Extracted information Block Start
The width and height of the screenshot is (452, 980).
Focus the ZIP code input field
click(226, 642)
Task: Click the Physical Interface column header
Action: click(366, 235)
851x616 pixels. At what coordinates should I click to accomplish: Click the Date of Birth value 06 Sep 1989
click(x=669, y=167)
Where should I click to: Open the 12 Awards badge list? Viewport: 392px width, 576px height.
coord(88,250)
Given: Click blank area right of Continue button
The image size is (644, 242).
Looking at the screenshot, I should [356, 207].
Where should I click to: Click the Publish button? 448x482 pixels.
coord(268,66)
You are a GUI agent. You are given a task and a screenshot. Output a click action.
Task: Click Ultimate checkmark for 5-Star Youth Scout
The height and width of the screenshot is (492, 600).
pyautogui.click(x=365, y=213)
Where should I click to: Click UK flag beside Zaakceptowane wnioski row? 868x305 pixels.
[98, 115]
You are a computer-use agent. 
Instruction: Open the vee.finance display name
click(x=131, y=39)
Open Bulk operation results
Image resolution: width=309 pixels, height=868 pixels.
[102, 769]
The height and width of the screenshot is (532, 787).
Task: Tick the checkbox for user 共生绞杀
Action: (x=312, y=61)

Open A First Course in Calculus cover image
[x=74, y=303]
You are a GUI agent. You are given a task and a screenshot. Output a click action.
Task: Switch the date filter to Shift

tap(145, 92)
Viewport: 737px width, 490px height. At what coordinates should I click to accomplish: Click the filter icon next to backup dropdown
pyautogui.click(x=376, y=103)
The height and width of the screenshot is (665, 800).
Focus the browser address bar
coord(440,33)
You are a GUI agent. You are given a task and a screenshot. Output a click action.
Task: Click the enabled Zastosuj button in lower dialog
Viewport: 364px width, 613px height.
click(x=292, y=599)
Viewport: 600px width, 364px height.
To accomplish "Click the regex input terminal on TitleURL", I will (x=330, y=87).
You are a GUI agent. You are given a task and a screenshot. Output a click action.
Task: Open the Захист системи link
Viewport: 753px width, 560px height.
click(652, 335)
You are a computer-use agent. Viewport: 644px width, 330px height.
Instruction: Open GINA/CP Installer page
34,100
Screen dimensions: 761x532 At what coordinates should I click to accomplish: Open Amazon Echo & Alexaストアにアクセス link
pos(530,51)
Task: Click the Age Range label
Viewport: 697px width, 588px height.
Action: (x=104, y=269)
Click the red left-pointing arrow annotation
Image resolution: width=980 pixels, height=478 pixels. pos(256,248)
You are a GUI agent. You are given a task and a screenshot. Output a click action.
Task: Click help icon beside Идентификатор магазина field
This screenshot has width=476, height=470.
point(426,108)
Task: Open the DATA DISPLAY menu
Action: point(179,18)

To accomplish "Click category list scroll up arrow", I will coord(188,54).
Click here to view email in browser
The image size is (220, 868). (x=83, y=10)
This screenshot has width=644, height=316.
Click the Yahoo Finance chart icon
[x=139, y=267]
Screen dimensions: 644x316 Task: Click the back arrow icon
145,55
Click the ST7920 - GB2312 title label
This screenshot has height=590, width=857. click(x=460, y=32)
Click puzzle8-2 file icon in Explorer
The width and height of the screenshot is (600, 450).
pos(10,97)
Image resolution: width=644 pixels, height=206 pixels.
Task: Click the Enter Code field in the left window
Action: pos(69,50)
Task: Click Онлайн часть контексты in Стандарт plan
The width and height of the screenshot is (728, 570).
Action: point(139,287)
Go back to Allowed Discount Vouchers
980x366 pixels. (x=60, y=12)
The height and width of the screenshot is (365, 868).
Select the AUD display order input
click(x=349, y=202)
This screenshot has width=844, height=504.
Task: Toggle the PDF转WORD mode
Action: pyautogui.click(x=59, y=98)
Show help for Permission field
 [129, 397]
Extracted information Block End
What to work on: Your task is to restate, word for word, the line with "Viewport: 697px width, 588px height." and all lines after it, ending with the last line of the data.

Solved exercise:
Viewport: 697px width, 588px height.
Action: (x=104, y=269)
Click the red left-pointing arrow annotation
Image resolution: width=980 pixels, height=478 pixels. pos(256,248)
You are a GUI agent. You are given a task and a screenshot. Output a click action.
Task: Click help icon beside Идентификатор магазина field
This screenshot has width=476, height=470.
point(426,108)
Task: Open the DATA DISPLAY menu
Action: point(179,18)

To accomplish "Click category list scroll up arrow", I will coord(188,54).
Click here to view email in browser
The image size is (220, 868). (x=83, y=10)
This screenshot has width=644, height=316.
Click the Yahoo Finance chart icon
[x=139, y=267]
Screen dimensions: 644x316 Task: Click the back arrow icon
145,55
Click the ST7920 - GB2312 title label
This screenshot has height=590, width=857. click(x=460, y=32)
Click puzzle8-2 file icon in Explorer
The width and height of the screenshot is (600, 450).
pos(10,97)
Image resolution: width=644 pixels, height=206 pixels.
Task: Click the Enter Code field in the left window
Action: pos(69,50)
Task: Click Онлайн часть контексты in Стандарт plan
The width and height of the screenshot is (728, 570).
Action: point(139,287)
Go back to Allowed Discount Vouchers
980x366 pixels. (x=60, y=12)
The height and width of the screenshot is (365, 868).
Select the AUD display order input
click(x=349, y=202)
This screenshot has width=844, height=504.
Task: Toggle the PDF转WORD mode
Action: pyautogui.click(x=59, y=98)
Show help for Permission field
 [129, 397]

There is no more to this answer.